__PROMPT__:
What is needed is an exact copy of the data below, pictures excluded.

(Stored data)
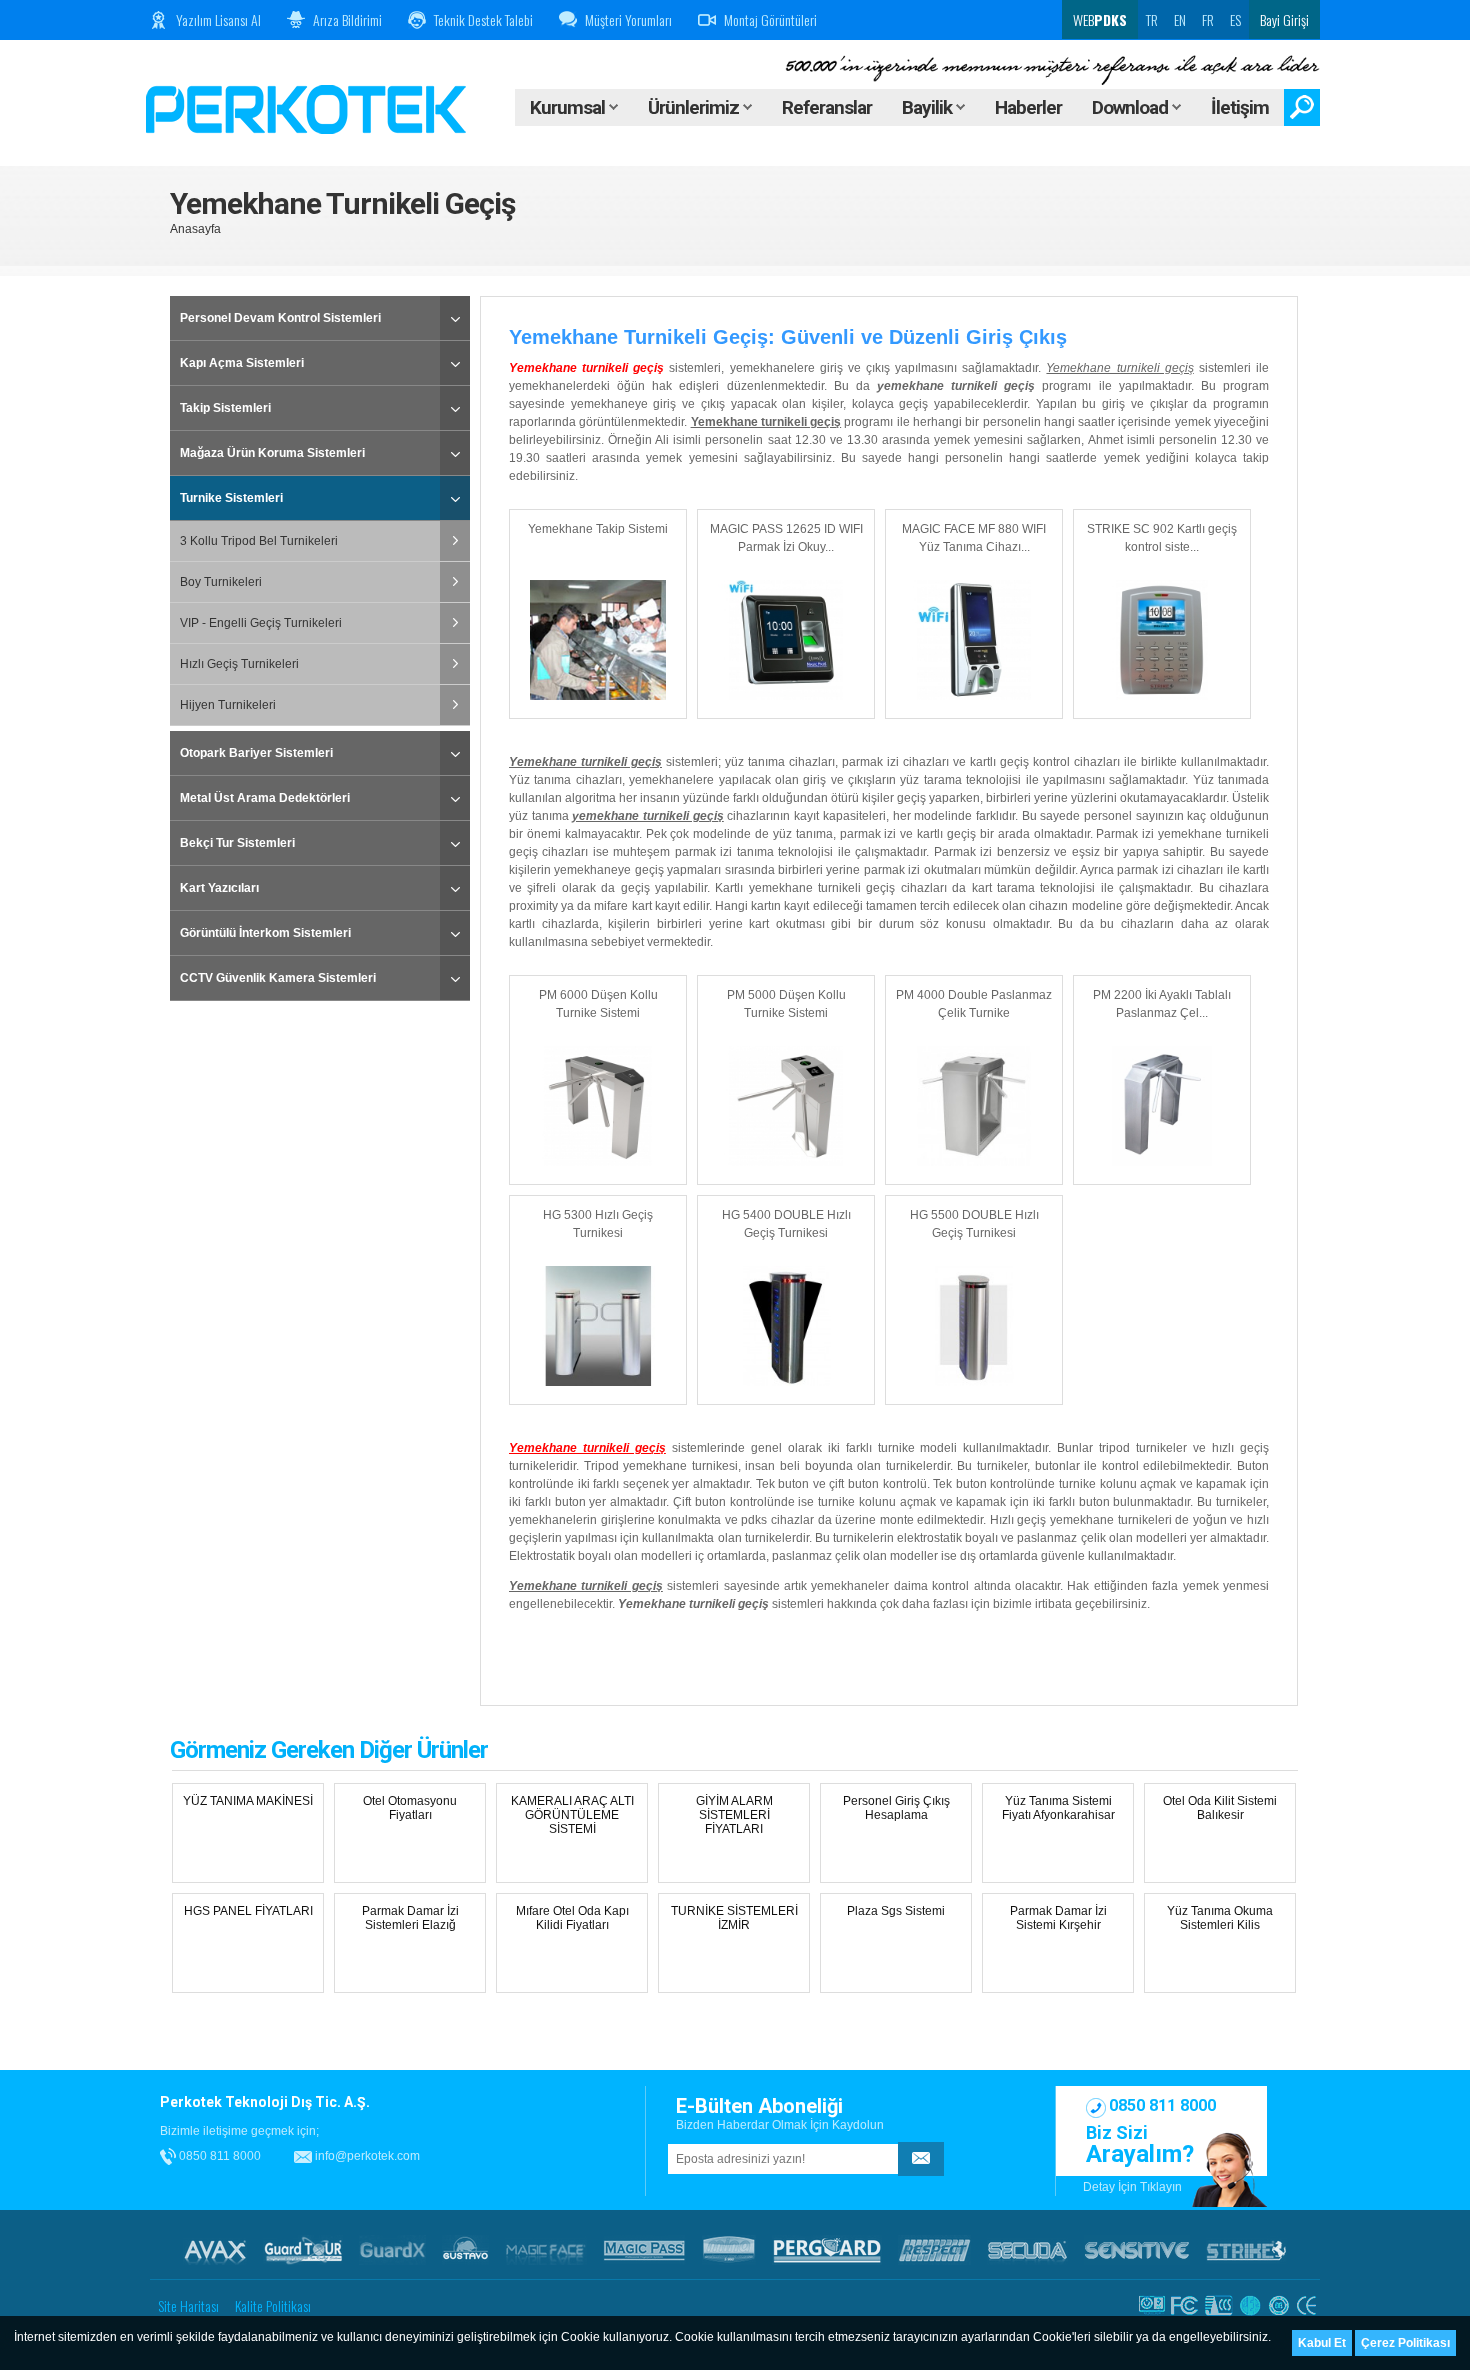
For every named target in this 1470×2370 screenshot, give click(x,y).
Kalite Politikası (273, 2305)
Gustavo (465, 2250)
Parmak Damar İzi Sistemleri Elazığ (410, 1918)
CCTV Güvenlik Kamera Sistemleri (278, 978)
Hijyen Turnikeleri (228, 705)
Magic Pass (644, 2250)
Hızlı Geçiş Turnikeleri (239, 664)
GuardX (392, 2250)
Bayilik (929, 107)
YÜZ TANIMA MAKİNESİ (248, 1801)
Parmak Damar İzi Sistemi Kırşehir (1058, 1918)
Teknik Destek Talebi (483, 19)
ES (1235, 19)
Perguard (827, 2250)
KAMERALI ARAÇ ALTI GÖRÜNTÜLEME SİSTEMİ (572, 1815)
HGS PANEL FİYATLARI (248, 1911)
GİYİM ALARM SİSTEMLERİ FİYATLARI (734, 1815)
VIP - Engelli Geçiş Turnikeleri (261, 623)
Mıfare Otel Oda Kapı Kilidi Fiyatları (572, 1918)
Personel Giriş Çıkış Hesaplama (896, 1808)
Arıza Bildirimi (347, 19)
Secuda (1027, 2250)
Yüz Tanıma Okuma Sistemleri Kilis (1220, 1918)
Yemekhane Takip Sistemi (598, 529)
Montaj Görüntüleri (770, 19)
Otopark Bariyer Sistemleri (256, 753)
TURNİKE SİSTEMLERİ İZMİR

__ANSWER BELOW__:
For every named target in this 1470×2370 screenshot, give click(x,y).
Kalite Politikası (273, 2305)
Gustavo (465, 2250)
Parmak Damar İzi Sistemleri Elazığ (410, 1918)
CCTV Güvenlik Kamera Sistemleri (278, 978)
Hijyen Turnikeleri (228, 705)
Magic Pass (644, 2250)
Hızlı Geçiş Turnikeleri (239, 664)
GuardX (392, 2250)
Bayilik (929, 107)
YÜZ TANIMA MAKİNESİ (248, 1801)
Parmak Damar İzi Sistemi Kırşehir (1058, 1918)
Teknik Destek Talebi (483, 19)
ES (1235, 19)
Perguard (827, 2250)
KAMERALI ARAÇ ALTI GÖRÜNTÜLEME SİSTEMİ (572, 1815)
HGS PANEL FİYATLARI (248, 1911)
GİYİM ALARM SİSTEMLERİ FİYATLARI (734, 1815)
VIP - Engelli Geçiş Turnikeleri (261, 623)
Mıfare Otel Oda Kapı Kilidi Fiyatları (572, 1918)
Personel Giriş Çıkış Hesaplama (896, 1808)
Arıza Bildirimi (347, 19)
Secuda (1027, 2250)
Yüz Tanıma Okuma Sistemleri Kilis (1220, 1918)
Yemekhane Takip Sistemi (598, 529)
Montaj Görüntüleri (770, 19)
Otopark Bariyer Sistemleri (256, 753)
TURNİKE SİSTEMLERİ İZMİR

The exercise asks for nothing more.